There are so many place names ending in ‘worth’ that it is obviously an add-on and the real origin of our name is in the first syllable. Rus(h).

 

(‘Worth’ in old English means ‘enclosed area’, ie; fenced field.)

 

The more history books I look at, the more versions I find, but one thing they all agree on is that Vikings called Rus invaded and ruled over the predominant Slav population in the area of Novgorod  & Kiev in the late 9th century. Over the next century or two they intermingled with the Slavs and the result was the Russian peoples.

Before and after this the Rus raided & traded down the Volga River to the Caspian Sea and down the Dnieper to the Black Sea and Eastern Mediterranean, coming into contact with Arabic peoples.

It is not known for sure which Scandinavian country the Rus came from, Sweden being the most likely geographically and also because of the large numbers of Arabic coins found whilst excavating an ancient town near Stockholm called Birka.

 

This rang a bell with me because I was born in Birkenhead, Cheshire. But thinking of names brought to mind Barkisland in Calderdale, an oddity I had noticed previously, or rather part of an oddity.

Between the town of Rishworth and the Calder River are 6 towns or villages with names ending in  –‘land’. Unlike the ‘worth’ ending which are scattered all over Yorkshire, these are all within miles of each other, and none elsewhere.

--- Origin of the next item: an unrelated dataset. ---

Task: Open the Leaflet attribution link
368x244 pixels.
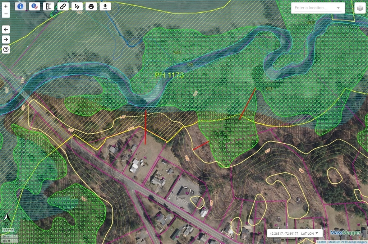Action: [322, 242]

Elland, Greetland, Norland, Barkisland, Stainland & Soyland.

In England there are lots of Anglo Saxon town names ending with “ham’ & ‘ton’ also Danish ending in ‘by’ & ‘thorpe’. But towns ending in ‘land’ are few and far between and mostly in Cumbria, where interestingly, there is a village called Rusland. (West of Lake Windermere)

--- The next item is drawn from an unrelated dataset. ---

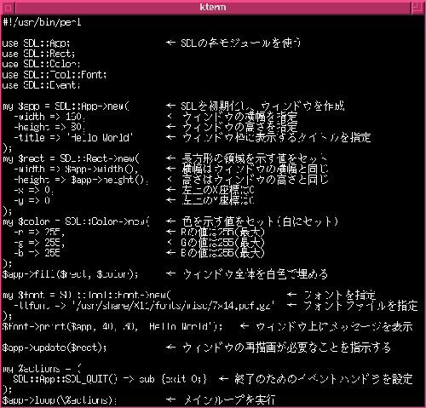
Task: Click the kterm title bar text
Action: click(213, 7)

Most of the Viking settlement in England was by the Danes, Scotland & Ireland by the Norwegians. There were Swedes too, but they were not as numerous, as their main expansion was east. Could a ‘land’ ending for a town indicate Swedish origin?

The most common in the UK is Sunderland (4).

In my Swedish directory there are 5 towns called Sund. There are two large islands off the east Swedish coast, Oland & Gotland.

In Calderdale we have Elland & Greetland. Rather vague really, but not so vague is the 13th century title ‘The Township and Manor of Ryshworthe Cum Norland’ which sounds to me like ‘Rus(hworth) from Northland’

 

If  Barkisland was named for Birka, a trading town, it fits the name as it lies at the hub of the other 5  -‘land’ names. Roads fan out from Barkisland to Norland, Greetland, Elland, Stainland & Soyland.

Also from this loose junction is a road leading south which is marked on a modern ordinance survey map as Rishworth Road, and which leads to Ringstone Edge Moor.

This is where a Speede map of 1610 places the town of Rushworth (Spelt with a ‘u’) – miles from the town’s present position (and perhaps copied from earlier maps). Although we can question the accuracy of this map, Ringstone Edge deserves examination.

The moor is presumably named for a stone circle found there. There is also a Tumulus near a spring and the moor top is the highest point for many miles around, all pointers to a defensive highpoint in ancient times. Just to the south of the reservoir (which has drowned a large portion of the moor) is the remains of an area enclosed by a square ditch called Meg Dike, thought to be either Celtic or Roman fortifications but nothing proved as yet.

 

My theory is that a large group of settlers slightly different from the main stream, specifically some of the Rus, settled in upper Calderdale, early in the 9th century.

Any hostile forces moving up Calderdale would initiate an alarm and the Rus with their animals would retreat up the hills to a defensive enclosure. The Rus ‘worth’.

 

 

No hard evidence for this theory in the form of documents is likely to turn up as the Vikings had little use for the written word, their laws customs & deeds handed down orally.

(This in itself could be a clue, as our ancestors could not get the spelling of the name right! – the pronunciation of the name, and place names, changing with the evolving English language.)

I suspect the English pronunciation of the Rus is Rush. Just as we pronounce Russia as ‘Rushia’

(The word ‘Russia’ came into use to describe the fusing together of the Rus and the Slavic people from Asia.)